Studio album by Neil Young
- Released: October 23, 2007
- Recorded: May 31 – July 6, 2007
- Studio: Broken Arrow Ranch
- Genre: Heartland rock; country rock; Americana; hard rock;
- Length: 65:53
- Label: Reprise
- Producer: Neil Young; Niko Bolas (credited as "The Volume Dealers");

Neil Young chronology
| Live at Massey Hall 1971 (2007) | Chrome Dreams II (2007) | Sugar Mountain – Live at Canterbury House 1968 (2008) |

= Chrome Dreams II =

Chrome Dreams II is the thirtieth studio album by Canadian-American musician Neil Young. The album was released on October 23, 2007, as a double LP and as a single CD. The album name references Chrome Dreams, a legendary Neil Young album from 1977 that had originally been scheduled for release but was shelved in favor of American Stars 'n Bars.

The album debuted on the US Billboard 200 chart at number 11, selling about 54,000 copies in its first week. In addition, the song "No Hidden Path" was nominated for a Grammy Award for Best Solo Rock Vocal Performance at the 51st Grammy Awards, 2009.

→ Raw records
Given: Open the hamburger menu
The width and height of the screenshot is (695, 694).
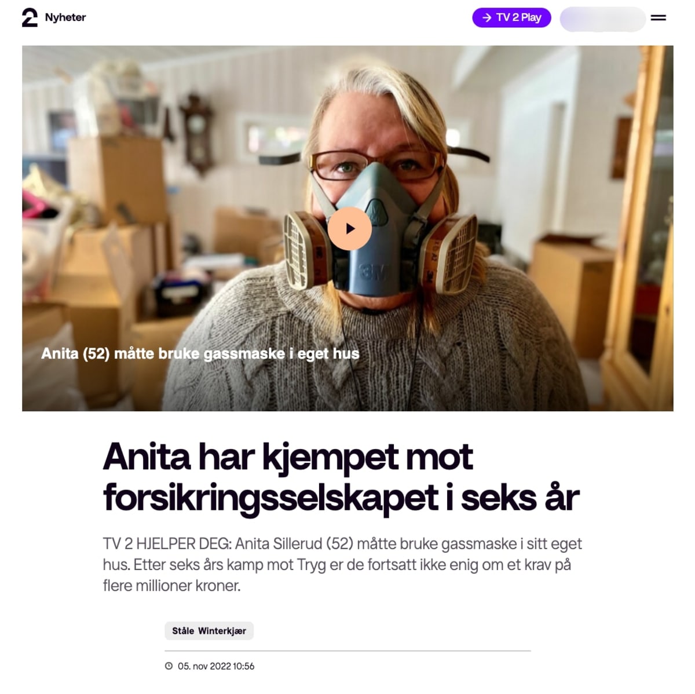Looking at the screenshot, I should 658,18.
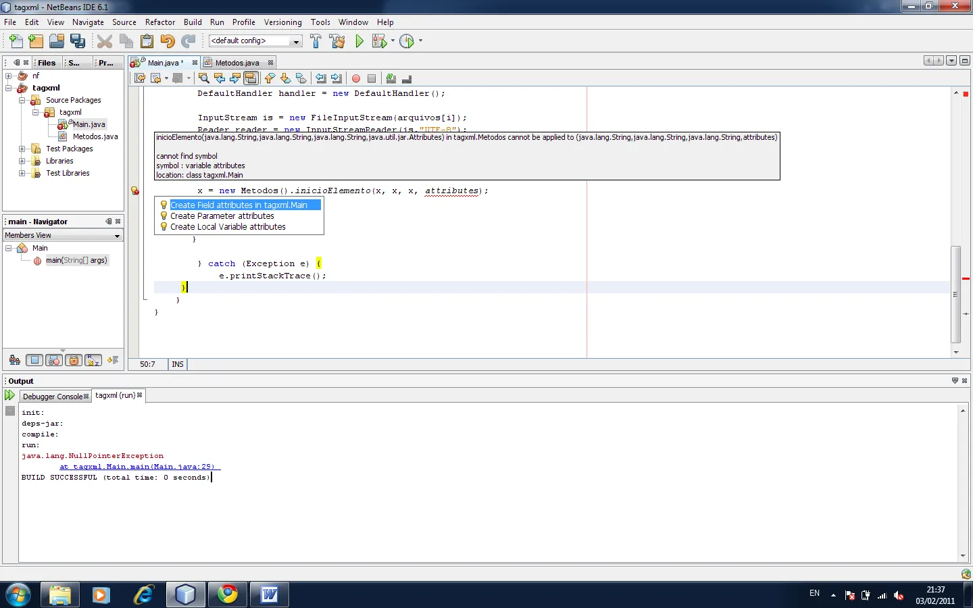
Task: Toggle Show Static Members in Navigator
Action: (x=55, y=360)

→ To do
**a.** List every genre that the Chrome Dreams II article gives for the album.
**b.** According to the Chrome Dreams II article, at what position did the album debut on the US Billboard 200 chart?

→ Solutions to the problems
**a.** Heartland rock, country rock, Americana, hard rock

**b.** Number 11